As resource drilling continues at Tabuaco, exploration excitement has emerged at Colt’s wholly owned Boa Fé-Montemor gold concession 100 km east of the capital Lisbon.
Though the property is relatively new to Colt’s portfolio, it has a wealth of historical data from exploration programs dating back to Rio Tinto’s (RIO-N) environmental base-line studies in 1991. Boa Fé-Montemor was most recently held by Australian explorer Tamaya Resources through 2008, before the company relinquished its rights due to bankruptcy.
“Tamaya was building a copper mine in Chile when the financial crisis hit them very hard,” Costello says. “I look forward to the day we can look back on this and label it, in a polite way, serendipitous for our core shareholders.”

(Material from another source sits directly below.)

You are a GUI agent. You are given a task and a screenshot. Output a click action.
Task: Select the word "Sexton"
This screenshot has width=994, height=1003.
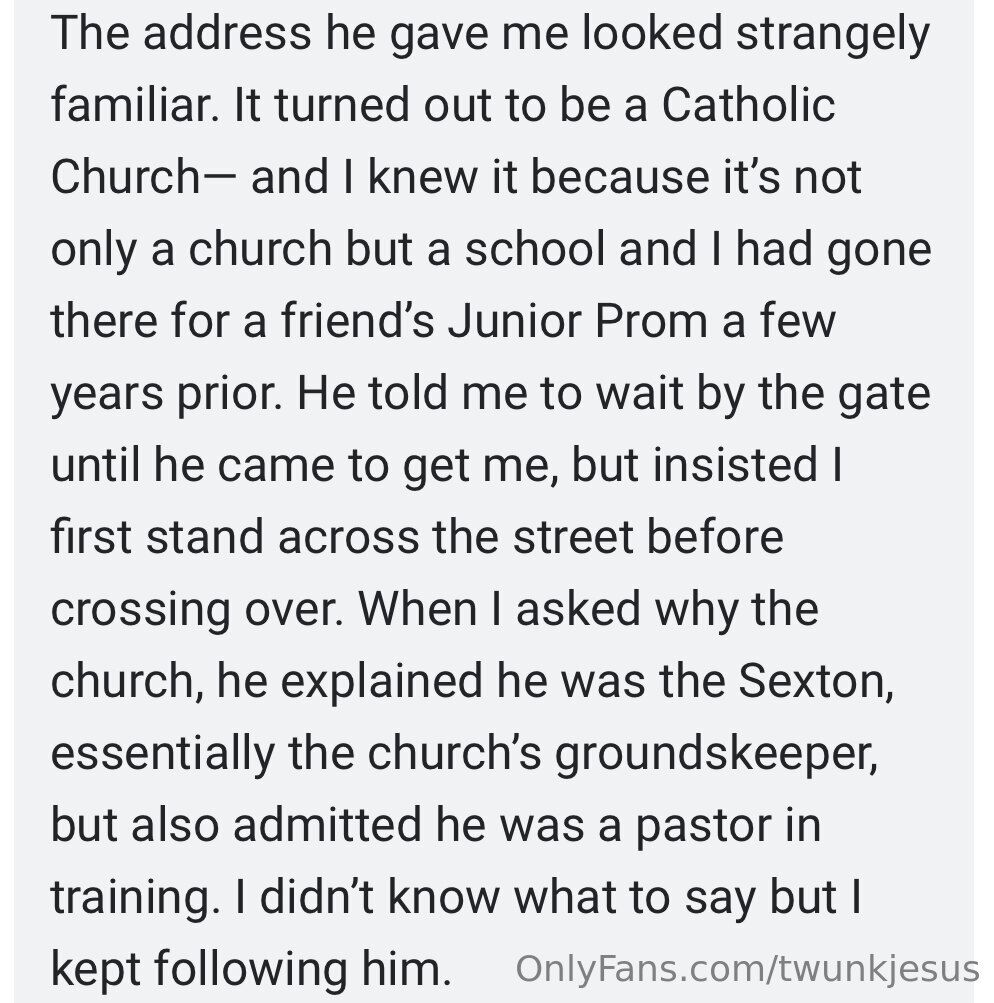[813, 682]
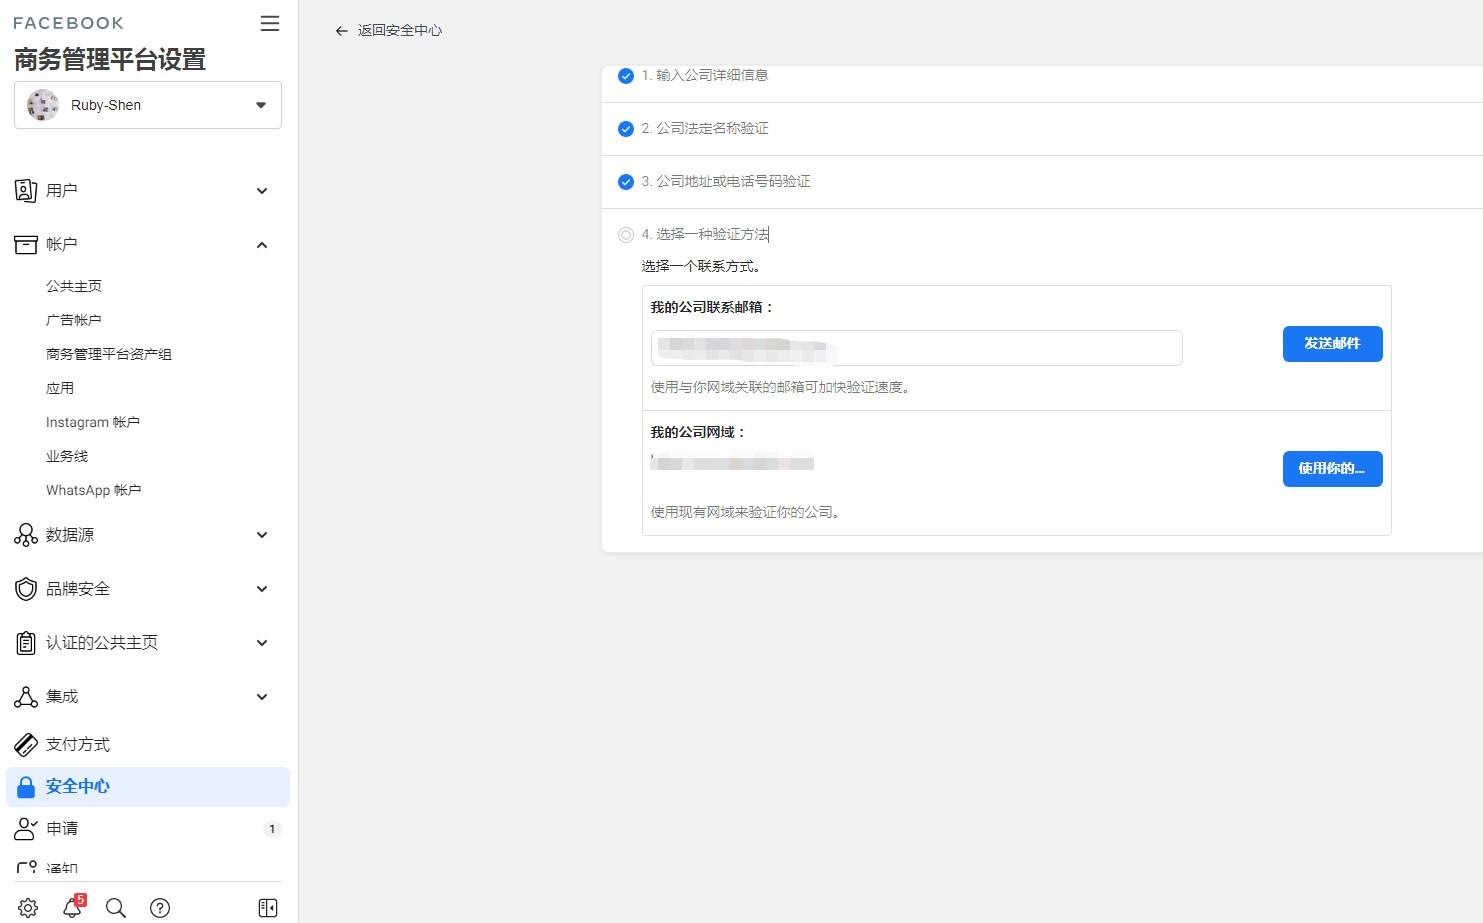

After 30 years of high-quality drilling and trenching work, Colt needs to confirm only 5% to 10% of its historic database at the central zone to bring the deposit up to resource-estimate standards.

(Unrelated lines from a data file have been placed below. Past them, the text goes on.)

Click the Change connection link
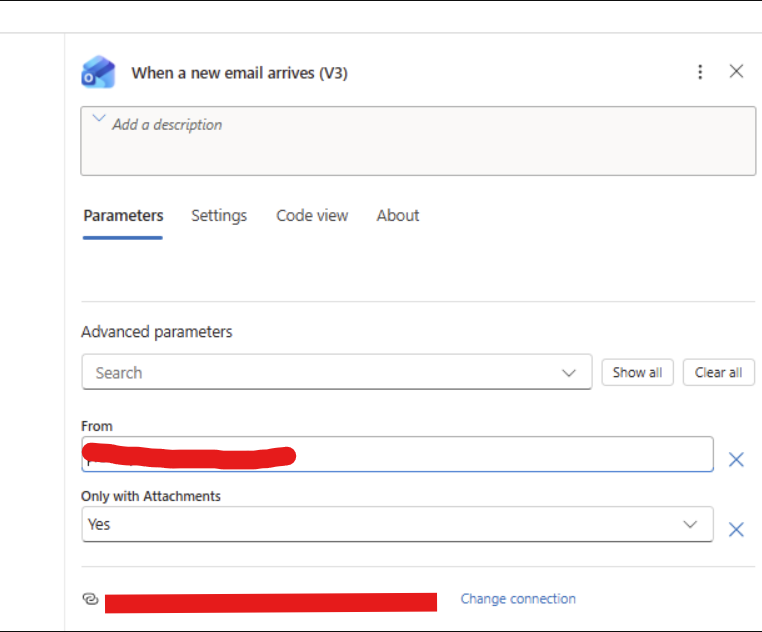This screenshot has height=632, width=762. [518, 599]
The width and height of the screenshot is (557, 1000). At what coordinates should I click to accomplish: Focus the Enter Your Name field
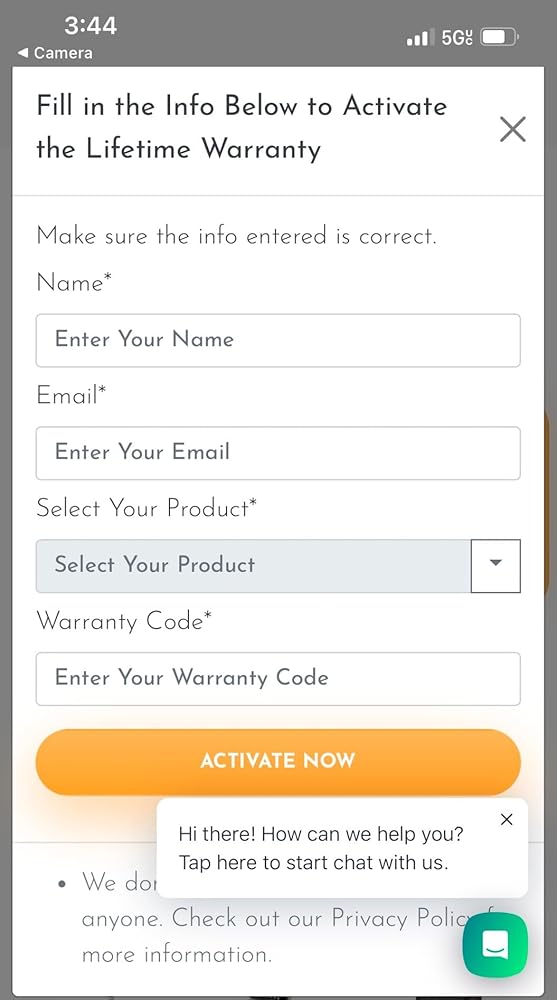(278, 340)
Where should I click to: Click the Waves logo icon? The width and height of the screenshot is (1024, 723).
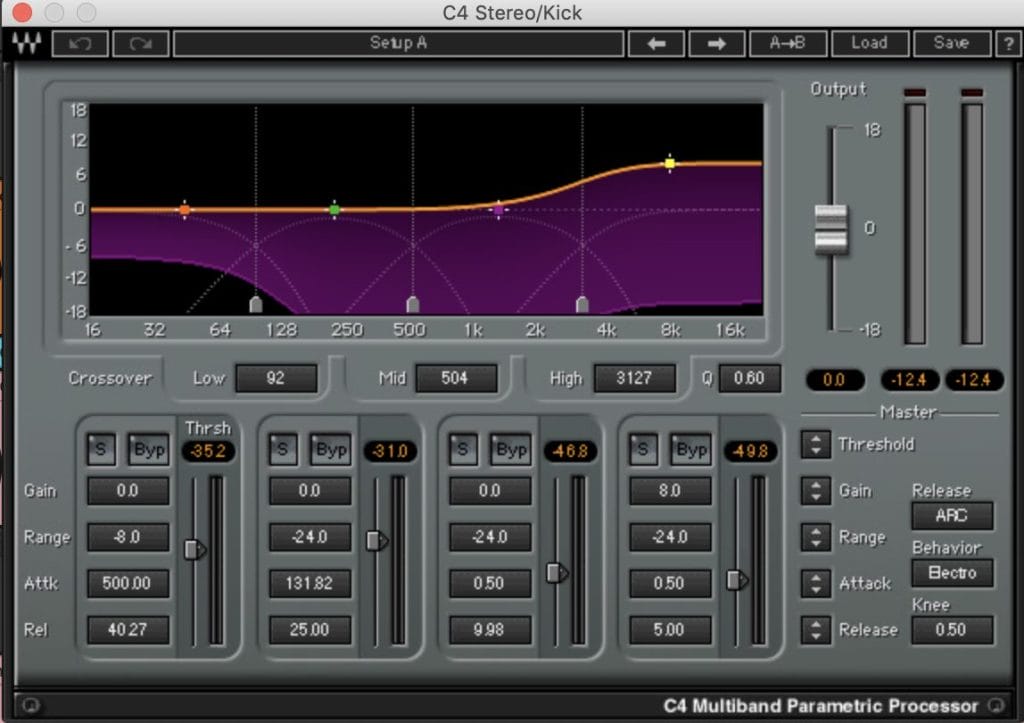point(27,43)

“We still have a ton of money that we’d otherwise have to spend on prospect drilling and early stage exploration, to get a good handle on these deposits,” Costello says. “This allows us to advance quite quickly — more quickly than any other company could with a project like this, given the fact that we only started drilling three months ago.”
Drilling to date has focused on a non-National Instrument 43-101 compliant resource that is located within 100 metres of surface and totals roughly 610,000 contained oz. gold at the central Boa Fé mining licence.

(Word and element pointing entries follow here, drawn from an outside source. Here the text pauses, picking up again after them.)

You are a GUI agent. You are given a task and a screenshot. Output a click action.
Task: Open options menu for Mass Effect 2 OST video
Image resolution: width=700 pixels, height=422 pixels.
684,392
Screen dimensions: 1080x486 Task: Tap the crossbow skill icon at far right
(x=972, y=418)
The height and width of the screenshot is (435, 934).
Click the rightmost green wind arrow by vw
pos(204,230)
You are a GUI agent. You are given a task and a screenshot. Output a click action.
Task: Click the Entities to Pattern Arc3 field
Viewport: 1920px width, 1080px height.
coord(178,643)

Colt has five rigs running with its main target being the Chamine zone at the heart of the historic resource, though rigs are also collared at auxiliary targets, including: Casa Novas, Bracos and Banhos.
Results at Chamine to date, aimed at testing historic intervals, have returned high grades such as 45.1 grams gold per tonne over 3 metres, 15.5 grams gold over 7 metres and 31 grams gold over 3 metres. Colt’s most recent assays at the target were released to end April, and cut 5.6 grams gold over 17 metres and 23.6 grams gold over 5 metres.
“We firmly believe that we’re dealing with a major regional trend here,” Costello says. “It’s a regional shear system, and we control over 30 km of this thing. We know it’s only been explored close to surface, but we also know that similar deposits can extend to depth, so there is a lot of upside.”
Because of the shallow nature and relatively high-gold grades at the central Boa Fé experimental mining licence — which includes Chamine — Colt is working towards an open-pit model to prove the project’s economic viability. The company is planning on releasing an NI 43-101 compliant resource estimate later this year, before exploring potential gold anomalies in the greater 732-sq.-km Montemor land package.
“Once we get to mid-year and we publish our resource estimate, that will be a line in the sand,” Costello says. “It will demonstrate tonnes and grade for the project, and expand our exploration program to test for deeper extensions. We are defining new regional targets we can follow up on later this year. I must stress it’s not just one line of strike — we know there are repeat structures that imply many years of exploration ahead.”
Colt has 112 million shares outstanding and a presstime market capitalization of US$48 million.
The company completed a two-pronged, US$8.7-million financing in early May. It was comprised of a 10-million-share, bought-deal private placement at 50¢ per share for proceeds of US$5 million, as well as a non-brokered private placement of 7.4 million shares at 50¢ apiece, for another US$3.7 million.